Eileen Overend est l'une des sept bénévoles du Chamberfest qui fêteront cette année - tout comme le festival de musique de chambre d'Ottawa - leur 20e édition.

20 ans de dévouement et d'aventures humaines

Accueillir les spectateurs à l'entrée de la salle, les renseigner sur le concert du soir, indiquer où se situent les commodités... Le bénévolat? «Une aventure humaine qui permet de faire de belles rencontres et de donner en retour», assure Eileen Overend. Cette retraitée de la fonction publique en sait quelque chose.
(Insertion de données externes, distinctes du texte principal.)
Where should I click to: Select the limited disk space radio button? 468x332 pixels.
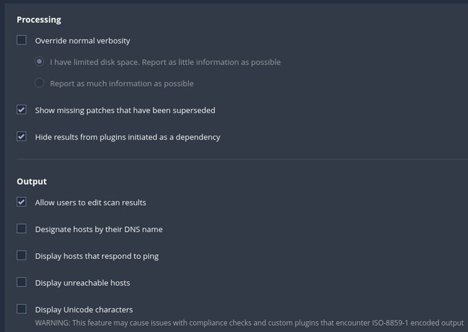39,61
Elle célèbre cet été le vingtième anniversaire de «son» festival, le Chamberfest, dont elle n'a manqué qu'une seule édition en deux décennies, pour raisons de santé.
Pianiste et choriste à l'Ottawa Choral Society, cette mélomane évoque tout sourire une parenthèse enchantée de deux semaines, qui voit se reproduire chaque été, depuis 1994, le même miracle: la débarquement de milliers de spectateurs venus apprécier la musique de chambre.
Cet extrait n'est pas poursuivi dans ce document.